His electronic music has been presented at numerous national concerts and festivals, including ICMC, SEAMUS, and NIME. Along with composer Jonathon Kirk, he is a member of the Portable Acoustic Modification Laboratory (PAML), a collaborative sound installation team. PAML’s most recent project, Granular Wall, uses robotics and motion analysis technology to translate the fluid motions of thousands of floating microspheres into a musical composition. Lee and Jonathon presented their work at the 2014 TEDx Conference at UNC-Chapel Hill.

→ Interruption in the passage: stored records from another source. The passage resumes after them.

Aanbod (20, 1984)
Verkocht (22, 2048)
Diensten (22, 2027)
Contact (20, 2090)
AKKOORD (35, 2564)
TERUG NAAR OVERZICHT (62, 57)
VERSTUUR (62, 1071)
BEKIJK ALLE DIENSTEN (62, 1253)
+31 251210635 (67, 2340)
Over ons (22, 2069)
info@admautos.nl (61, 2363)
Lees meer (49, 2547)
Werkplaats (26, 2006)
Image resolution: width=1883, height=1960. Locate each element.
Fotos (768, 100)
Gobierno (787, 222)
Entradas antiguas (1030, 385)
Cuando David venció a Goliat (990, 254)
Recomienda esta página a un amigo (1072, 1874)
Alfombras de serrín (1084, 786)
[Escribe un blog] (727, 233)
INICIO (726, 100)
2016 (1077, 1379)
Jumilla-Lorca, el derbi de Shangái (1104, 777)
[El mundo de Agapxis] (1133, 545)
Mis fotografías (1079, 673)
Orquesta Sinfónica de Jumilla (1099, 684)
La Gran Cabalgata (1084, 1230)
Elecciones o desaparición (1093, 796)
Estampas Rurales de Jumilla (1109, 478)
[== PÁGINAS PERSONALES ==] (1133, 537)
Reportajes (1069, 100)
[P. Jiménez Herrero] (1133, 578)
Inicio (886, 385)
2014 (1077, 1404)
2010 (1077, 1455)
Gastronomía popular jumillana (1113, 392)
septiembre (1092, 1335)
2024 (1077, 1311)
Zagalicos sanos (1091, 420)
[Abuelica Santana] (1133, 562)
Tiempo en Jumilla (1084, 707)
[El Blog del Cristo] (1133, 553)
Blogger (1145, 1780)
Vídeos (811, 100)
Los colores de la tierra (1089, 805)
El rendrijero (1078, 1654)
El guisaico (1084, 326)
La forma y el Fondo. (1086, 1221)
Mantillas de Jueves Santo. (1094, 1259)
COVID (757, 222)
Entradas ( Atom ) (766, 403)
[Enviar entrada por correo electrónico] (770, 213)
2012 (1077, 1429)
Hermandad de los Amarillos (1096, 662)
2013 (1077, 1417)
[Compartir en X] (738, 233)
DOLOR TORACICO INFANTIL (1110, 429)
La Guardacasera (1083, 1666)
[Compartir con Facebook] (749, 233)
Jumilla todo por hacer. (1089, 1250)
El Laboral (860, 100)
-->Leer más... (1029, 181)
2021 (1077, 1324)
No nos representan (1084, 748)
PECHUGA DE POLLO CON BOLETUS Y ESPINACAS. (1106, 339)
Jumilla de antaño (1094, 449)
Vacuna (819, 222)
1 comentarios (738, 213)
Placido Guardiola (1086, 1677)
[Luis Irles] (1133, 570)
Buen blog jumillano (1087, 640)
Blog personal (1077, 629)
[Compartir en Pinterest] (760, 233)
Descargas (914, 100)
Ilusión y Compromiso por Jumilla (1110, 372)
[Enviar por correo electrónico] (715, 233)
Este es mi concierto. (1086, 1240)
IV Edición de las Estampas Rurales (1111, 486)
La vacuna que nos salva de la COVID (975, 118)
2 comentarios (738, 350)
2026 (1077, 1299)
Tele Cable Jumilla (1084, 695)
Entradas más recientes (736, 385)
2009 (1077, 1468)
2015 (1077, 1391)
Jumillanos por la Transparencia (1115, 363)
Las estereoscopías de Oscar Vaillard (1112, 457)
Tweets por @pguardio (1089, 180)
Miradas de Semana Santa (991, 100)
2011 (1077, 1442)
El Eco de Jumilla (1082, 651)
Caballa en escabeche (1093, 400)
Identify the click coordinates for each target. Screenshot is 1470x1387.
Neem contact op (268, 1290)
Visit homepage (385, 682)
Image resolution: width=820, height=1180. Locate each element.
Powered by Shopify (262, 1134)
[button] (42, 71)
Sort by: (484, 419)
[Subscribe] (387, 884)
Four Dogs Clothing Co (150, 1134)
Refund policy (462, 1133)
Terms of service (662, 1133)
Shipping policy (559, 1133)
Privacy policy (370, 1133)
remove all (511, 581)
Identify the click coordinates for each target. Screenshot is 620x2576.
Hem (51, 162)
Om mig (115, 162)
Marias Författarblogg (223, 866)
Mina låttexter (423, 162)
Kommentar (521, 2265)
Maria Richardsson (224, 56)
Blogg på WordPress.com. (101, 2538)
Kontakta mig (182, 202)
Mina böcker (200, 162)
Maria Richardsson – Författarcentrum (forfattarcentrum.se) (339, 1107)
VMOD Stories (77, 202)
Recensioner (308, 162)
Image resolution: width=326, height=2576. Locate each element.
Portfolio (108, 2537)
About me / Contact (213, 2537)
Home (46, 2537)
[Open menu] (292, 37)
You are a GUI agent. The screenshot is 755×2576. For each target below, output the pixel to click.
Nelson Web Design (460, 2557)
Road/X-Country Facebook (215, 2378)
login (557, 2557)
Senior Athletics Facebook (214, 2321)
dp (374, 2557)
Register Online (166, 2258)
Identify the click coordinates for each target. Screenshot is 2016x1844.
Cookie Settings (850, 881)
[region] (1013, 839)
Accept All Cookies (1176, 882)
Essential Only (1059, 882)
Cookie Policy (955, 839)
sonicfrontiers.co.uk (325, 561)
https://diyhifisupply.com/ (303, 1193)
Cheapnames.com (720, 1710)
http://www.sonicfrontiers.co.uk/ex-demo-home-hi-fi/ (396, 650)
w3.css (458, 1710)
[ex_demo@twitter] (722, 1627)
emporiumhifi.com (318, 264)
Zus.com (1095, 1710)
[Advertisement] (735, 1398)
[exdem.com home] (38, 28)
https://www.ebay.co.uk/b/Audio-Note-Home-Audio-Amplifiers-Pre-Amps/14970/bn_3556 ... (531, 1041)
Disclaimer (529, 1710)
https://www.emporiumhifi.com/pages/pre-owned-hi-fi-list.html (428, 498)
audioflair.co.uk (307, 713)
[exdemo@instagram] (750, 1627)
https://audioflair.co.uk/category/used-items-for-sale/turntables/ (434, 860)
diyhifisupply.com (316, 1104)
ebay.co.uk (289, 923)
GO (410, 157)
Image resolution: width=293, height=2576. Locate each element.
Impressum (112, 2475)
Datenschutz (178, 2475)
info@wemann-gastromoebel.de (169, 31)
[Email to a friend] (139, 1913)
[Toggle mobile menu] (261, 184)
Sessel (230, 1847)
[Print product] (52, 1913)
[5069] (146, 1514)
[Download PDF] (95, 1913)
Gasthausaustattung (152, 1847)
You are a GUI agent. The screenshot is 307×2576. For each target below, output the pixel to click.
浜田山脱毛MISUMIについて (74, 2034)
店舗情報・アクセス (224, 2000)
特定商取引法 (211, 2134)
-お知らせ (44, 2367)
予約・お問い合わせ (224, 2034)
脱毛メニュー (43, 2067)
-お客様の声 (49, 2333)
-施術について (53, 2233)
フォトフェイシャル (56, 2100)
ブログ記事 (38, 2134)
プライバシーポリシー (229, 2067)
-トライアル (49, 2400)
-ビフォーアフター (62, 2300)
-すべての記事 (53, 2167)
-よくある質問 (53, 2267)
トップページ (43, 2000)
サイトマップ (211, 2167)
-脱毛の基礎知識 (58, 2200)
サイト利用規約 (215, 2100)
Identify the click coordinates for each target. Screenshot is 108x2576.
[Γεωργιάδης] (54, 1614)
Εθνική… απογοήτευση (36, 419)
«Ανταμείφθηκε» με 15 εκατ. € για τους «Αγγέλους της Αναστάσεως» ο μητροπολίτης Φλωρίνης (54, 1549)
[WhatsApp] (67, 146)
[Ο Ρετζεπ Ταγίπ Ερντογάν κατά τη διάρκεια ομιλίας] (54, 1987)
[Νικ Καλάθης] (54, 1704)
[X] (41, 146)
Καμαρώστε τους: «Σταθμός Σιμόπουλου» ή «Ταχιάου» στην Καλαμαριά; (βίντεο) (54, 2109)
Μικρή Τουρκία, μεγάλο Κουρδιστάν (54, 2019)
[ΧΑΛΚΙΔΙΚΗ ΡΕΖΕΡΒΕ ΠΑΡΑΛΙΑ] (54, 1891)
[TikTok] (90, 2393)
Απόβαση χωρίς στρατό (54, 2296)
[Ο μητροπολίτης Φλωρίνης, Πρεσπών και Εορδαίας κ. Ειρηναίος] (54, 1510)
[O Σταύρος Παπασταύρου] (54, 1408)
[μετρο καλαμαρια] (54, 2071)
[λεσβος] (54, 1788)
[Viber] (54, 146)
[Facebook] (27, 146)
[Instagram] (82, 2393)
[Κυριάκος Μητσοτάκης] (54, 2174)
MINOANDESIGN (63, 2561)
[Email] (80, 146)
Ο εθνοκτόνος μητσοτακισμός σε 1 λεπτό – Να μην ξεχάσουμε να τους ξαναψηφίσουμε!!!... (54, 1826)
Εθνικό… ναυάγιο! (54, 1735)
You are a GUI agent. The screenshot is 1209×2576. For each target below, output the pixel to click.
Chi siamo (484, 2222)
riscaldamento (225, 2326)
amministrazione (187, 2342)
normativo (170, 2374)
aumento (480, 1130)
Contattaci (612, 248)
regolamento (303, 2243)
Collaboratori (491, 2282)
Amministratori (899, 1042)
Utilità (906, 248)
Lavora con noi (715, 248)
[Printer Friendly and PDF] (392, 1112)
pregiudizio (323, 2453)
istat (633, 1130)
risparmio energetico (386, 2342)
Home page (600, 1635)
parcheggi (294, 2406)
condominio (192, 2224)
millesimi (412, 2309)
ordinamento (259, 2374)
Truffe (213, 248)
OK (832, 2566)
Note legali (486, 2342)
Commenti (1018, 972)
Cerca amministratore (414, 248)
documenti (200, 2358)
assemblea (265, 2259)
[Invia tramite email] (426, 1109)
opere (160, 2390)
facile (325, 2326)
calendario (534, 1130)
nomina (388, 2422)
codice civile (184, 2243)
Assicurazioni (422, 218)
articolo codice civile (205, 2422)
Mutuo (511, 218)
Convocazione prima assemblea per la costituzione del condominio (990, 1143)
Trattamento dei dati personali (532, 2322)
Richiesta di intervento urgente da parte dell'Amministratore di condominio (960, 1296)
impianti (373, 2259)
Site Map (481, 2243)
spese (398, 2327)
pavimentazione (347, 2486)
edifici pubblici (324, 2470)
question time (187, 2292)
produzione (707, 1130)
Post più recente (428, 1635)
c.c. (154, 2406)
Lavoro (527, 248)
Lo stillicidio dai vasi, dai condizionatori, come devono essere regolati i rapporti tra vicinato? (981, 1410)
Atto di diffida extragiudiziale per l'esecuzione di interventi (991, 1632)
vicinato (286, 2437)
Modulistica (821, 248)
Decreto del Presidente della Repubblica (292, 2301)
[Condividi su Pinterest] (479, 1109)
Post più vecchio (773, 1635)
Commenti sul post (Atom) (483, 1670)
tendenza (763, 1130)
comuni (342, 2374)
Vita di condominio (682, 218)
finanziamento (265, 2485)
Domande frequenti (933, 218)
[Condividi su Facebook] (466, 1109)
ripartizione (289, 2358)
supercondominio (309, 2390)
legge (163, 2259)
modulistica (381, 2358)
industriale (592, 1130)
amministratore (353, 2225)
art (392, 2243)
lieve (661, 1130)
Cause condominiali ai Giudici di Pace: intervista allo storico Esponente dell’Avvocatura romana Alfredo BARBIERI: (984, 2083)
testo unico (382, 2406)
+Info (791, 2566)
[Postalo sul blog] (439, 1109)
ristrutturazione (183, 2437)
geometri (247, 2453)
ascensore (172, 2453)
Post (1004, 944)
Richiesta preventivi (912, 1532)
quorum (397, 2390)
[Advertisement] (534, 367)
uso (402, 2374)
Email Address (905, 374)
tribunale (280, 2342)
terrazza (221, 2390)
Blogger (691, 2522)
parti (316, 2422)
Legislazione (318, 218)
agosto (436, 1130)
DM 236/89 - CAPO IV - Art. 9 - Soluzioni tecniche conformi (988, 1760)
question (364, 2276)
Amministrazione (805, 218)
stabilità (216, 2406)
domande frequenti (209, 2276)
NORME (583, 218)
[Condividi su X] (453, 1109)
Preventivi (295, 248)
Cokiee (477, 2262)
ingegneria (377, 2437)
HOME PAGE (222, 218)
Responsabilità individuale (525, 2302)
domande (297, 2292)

Weisert’s compositions and sound installations have received grant funding from New Music USA, the North Carolina Arts Council, the Illinois Arts Council, the Center for Interdisciplinary Research in the Arts, and the UNC Performing Arts Special Activities Fund. His music is published by New Focus Recordings. Wild Arc, his debut CD of original compositions, was released in 2014, and has been praised by critics as “dazzling” and “mind-melting.” Wild Arc is available for purchase online from Amazon, iTunes, and the New Focus Recordings label site.

http://www.leeweisert.com

Reviews

5

Chicago Reader

This dazzling survey of the music of Lee Weisert benefits from his involvement—the composer, who lives and teaches in Chapel Hill, North Carolina, plays on all but one of the eight pieces, switching among guitar, winds, and electronics. "Érard," a solo piano meditation deftly performed by Clara Yang, is delicate and deliberately mechanical; the rest of this rigorous collection explores the possibilities of electronics, either on their own or with conventional instruments. "Hohle Fels" is a mind-melting collage of the tiny sounds that the keys and holes on flutes and clarinets make when pressed or closed—accidental noises created in the process of playing intentional notes. "Entropic Death" is an electronic "process piece" in which two pure 400 Hz sine waves drift gradually and randomly up and down in pitch until one of them reaches 50 Hz above or below where it started; at that point both tones split, creating two at 350 Hz and two at 450; this continues, creating all sorts of bizarre momentary chords and intervals, until 14 simultaneous sine waves express a range of frequencies from 50 to 750 Hz. Part of the beauty of this piece—which it shares with most of the music on Wild Arc—is that you don't need to understand the methodology in order to enjoy it.